20 Temmuz'da yazdığımdan mütevellit geçen zamanı güncellemek adına
yayınlamak istedim. Biraz daha iyiyim inanç konusunda. En azından Güney Amerika'yı görmeyi hayal ediyorum. 



12 Kasım 2023

Minik

Kimse kedimin adını sormamış... Oysa bir önceki yazının başında size bir şey anlatmaya çalışmışım, hayatımda bir değişiklik var demişim. Demek önemliymiş ki cümleye onunla başlamışım. Kimse onun varlığının adını merak etmemiş. Oysa adlandırılmayan, yoktur. Neyse...

Şimdi vereceğim örnek size alakasız gelebilir ama çağ içinde çok şeyi değiştirdiği ya da başlattığı için düşününce mantıklı bulacaksınız. Kraliçe I. Isabella Kristof Kolomb karşısına dikilip denizlere açılacağını, Batı'ya doğru Hindistan'a ulaşacağını vesaire söylediğinde izin vermeseydi, para vermeseydi ne olurdu? Amerika'da pamuk tarlalarında bir siyahi köle kırbaçlanarak değil de bir yaydan çıkan okla mı ölürdü acaba? Ama yine aynı gün aynı saatte mi ölürdü? Amerika'da güney-kuzey iç savaşı çıkmaz Abraham Lincoln bir suikasttan sebep ölmez ya da hiç Başkan olmaz mıydı? Isabella bir an durup hayır deseydi... I. Isabella kadar olmasa da kendi kararlarınızın nelere mal olduğunu eminim düşünmüşsünüzdür. Belki de Isabella'nınkinden daha önemli değişiklikler yaratmışsınızdır dünya için. Bilemezsiniz, bilemeyiz henüz.  Geleceği düşündüğümüzde beş on yıl sonralarını hatta gelecek ayları merak ederiz genelde. Ergen yaşlarda kiminle evleneceğimizi mesela, kaç çocuğumuz olacağını zengin olacak mıyız vesaire.
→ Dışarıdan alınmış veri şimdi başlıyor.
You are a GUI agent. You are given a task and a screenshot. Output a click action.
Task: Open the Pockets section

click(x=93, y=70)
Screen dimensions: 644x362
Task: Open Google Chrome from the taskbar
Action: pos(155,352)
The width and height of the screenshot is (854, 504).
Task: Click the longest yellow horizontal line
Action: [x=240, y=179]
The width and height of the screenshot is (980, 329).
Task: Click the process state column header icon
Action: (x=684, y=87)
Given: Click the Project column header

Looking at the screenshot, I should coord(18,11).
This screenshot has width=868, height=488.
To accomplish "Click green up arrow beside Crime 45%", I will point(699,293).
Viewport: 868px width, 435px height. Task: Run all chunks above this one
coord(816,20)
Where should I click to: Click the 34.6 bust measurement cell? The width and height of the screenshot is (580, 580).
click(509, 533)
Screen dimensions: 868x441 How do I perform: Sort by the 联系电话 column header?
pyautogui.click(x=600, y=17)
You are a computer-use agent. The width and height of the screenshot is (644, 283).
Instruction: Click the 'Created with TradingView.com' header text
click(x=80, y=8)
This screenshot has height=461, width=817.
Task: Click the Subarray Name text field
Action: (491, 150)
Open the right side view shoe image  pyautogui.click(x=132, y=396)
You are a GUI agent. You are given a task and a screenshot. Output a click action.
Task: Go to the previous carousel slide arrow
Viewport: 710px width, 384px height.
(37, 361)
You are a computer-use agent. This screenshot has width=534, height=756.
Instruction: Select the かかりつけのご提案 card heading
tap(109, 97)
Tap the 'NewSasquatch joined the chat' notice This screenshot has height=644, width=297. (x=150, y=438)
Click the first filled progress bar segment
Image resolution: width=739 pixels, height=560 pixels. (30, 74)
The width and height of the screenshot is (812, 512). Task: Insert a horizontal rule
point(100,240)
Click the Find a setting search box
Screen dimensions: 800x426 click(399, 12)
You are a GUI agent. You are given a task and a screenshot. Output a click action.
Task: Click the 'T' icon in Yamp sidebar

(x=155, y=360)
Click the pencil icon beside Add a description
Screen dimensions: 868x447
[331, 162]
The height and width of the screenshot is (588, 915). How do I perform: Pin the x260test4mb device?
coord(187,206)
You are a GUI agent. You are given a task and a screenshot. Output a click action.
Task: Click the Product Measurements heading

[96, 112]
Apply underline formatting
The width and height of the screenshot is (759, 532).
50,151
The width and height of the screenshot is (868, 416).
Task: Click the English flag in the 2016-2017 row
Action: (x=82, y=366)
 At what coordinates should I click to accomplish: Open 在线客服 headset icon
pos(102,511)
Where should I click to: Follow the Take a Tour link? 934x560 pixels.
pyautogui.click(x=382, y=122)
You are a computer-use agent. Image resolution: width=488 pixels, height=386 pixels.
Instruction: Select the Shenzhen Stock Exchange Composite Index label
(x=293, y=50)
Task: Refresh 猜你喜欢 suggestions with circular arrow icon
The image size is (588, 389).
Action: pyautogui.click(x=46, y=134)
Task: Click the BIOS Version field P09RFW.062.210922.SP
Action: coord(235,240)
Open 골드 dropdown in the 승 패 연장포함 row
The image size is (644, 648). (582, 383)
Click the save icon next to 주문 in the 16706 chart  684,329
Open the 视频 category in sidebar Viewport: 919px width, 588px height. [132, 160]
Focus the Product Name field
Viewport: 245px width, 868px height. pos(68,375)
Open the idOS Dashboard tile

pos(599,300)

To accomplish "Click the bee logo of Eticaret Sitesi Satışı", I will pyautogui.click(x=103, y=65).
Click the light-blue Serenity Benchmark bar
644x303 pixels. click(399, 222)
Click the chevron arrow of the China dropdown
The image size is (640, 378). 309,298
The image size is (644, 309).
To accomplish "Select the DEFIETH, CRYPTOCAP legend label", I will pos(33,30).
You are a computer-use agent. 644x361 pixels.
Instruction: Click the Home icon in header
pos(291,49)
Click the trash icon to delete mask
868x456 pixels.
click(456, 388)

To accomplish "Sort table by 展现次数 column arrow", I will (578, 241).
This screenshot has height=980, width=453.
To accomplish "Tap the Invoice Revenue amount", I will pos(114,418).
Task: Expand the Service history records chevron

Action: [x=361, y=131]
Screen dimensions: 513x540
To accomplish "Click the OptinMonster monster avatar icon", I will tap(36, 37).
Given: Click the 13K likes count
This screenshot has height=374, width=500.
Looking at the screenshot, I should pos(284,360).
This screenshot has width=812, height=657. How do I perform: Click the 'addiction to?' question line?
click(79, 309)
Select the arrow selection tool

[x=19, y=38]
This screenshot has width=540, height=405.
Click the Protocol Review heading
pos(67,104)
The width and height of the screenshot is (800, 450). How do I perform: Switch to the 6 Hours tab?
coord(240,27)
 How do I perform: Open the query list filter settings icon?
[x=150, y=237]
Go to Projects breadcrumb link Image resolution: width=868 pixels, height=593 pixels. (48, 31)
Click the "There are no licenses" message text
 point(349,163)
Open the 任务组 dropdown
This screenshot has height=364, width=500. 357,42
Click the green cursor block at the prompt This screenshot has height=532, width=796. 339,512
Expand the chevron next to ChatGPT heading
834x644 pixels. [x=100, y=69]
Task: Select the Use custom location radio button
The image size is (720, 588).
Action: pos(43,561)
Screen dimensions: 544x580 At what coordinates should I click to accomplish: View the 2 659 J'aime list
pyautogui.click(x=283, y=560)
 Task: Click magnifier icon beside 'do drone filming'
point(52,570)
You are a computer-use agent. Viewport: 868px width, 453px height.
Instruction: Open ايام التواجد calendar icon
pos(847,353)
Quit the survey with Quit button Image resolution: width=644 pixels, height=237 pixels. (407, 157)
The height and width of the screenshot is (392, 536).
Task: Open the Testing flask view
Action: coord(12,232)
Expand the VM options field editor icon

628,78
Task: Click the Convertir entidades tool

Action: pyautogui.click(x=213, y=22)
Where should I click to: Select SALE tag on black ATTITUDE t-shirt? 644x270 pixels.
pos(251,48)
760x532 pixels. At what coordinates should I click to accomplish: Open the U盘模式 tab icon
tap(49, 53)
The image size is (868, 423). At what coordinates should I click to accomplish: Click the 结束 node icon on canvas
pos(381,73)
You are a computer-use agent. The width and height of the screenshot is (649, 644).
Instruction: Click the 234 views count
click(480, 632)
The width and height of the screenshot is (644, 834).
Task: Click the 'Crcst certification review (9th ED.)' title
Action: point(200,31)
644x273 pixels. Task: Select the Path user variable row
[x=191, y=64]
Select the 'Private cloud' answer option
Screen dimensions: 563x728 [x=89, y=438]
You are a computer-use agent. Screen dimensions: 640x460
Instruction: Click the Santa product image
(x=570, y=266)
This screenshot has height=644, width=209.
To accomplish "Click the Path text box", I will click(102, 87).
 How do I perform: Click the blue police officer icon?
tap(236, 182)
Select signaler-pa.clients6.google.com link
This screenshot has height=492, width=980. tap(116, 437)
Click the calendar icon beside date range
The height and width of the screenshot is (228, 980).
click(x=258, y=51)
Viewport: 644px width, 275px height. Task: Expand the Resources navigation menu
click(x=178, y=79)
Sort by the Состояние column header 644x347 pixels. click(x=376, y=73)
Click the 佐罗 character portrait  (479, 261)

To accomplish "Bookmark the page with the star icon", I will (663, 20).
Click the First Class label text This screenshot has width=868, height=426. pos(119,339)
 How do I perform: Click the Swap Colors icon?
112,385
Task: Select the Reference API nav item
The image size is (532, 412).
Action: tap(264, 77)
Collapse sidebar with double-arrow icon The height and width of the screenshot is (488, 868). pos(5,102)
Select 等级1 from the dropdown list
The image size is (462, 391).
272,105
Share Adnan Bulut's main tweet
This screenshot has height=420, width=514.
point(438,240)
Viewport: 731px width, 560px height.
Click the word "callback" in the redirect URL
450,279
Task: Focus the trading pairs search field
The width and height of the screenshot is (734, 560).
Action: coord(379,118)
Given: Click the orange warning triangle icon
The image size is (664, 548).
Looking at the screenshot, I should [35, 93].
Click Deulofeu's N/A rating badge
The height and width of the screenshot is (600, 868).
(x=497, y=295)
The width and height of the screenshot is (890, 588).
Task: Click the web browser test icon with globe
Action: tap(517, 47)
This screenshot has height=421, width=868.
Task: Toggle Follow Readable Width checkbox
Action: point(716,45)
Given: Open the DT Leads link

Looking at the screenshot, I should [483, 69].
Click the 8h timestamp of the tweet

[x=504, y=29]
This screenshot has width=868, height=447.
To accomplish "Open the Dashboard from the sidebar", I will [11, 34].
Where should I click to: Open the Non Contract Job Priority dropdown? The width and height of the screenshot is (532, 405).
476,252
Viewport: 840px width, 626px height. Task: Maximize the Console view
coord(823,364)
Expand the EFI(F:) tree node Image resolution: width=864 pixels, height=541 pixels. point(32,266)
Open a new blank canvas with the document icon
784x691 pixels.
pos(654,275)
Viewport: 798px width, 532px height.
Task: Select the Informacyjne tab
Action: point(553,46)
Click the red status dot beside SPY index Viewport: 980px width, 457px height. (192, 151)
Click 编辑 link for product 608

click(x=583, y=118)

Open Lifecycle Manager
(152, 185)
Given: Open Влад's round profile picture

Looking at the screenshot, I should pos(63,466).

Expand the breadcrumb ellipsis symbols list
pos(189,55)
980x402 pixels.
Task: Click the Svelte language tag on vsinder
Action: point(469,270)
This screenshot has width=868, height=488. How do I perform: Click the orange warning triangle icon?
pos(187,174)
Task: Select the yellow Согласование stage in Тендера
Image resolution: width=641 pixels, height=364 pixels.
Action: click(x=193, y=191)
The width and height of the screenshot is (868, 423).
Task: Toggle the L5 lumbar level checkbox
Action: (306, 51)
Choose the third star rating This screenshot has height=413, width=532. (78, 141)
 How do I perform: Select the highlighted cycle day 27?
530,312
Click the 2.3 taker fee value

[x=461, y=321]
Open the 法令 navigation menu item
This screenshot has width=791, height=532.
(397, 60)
Muhtemelen yüz yıl sonra o evliliğin neleri değiştireceğini düşünmeyiz. Bütün bu karmaşa düşünüldüğünde kesin görünen bir şey var ki geçmiş ya da gelecek diye bir şeyin önemi yok. Çelişki tuhaf gelecek ama o kadar önemli ki aslında ama mesele onu düşünmek, neler olacağını tahmin etmeye çalışmak değil. Bugün alınan her nefes zamanı yaratan ve şekillendiren şey. 

Şimdiki zamanın öneminden, Afrika'da uçan bir kelebeğin kanat çırpıntısının buralarda fırtına yatacağı hikayelerinden daha derin bir şeyden bahsediyorum. Bildiğimiz zaman içinde aldığımız her nefes geleceğe atılan bir ilmek. Bundan ötürü ki şu anda her ne yapıyorsanız vereceğiniz kararın doğru olup olmadığı tek önemli nokta. Mesele de "doğru"yu bulmak bana sorarsanız. Nereden bileceğiz, değil mi? Birini öldürmemenin doğru olup olup olmadığını, bugün o yoldan gidip gitmeyeceğimizi... Zaman döngüsü içinde insanın yapabileceği tek şey yaşayıp yaşayacağı yetmiş seksen 365 gün içinde gönderildiğimiz belki de oluştuğumuz bu gezegen için vicdanı için neyi doğru olup olduğunu bulabilmek, görebilmek ve buna göre hareket edebilmek görünüyor.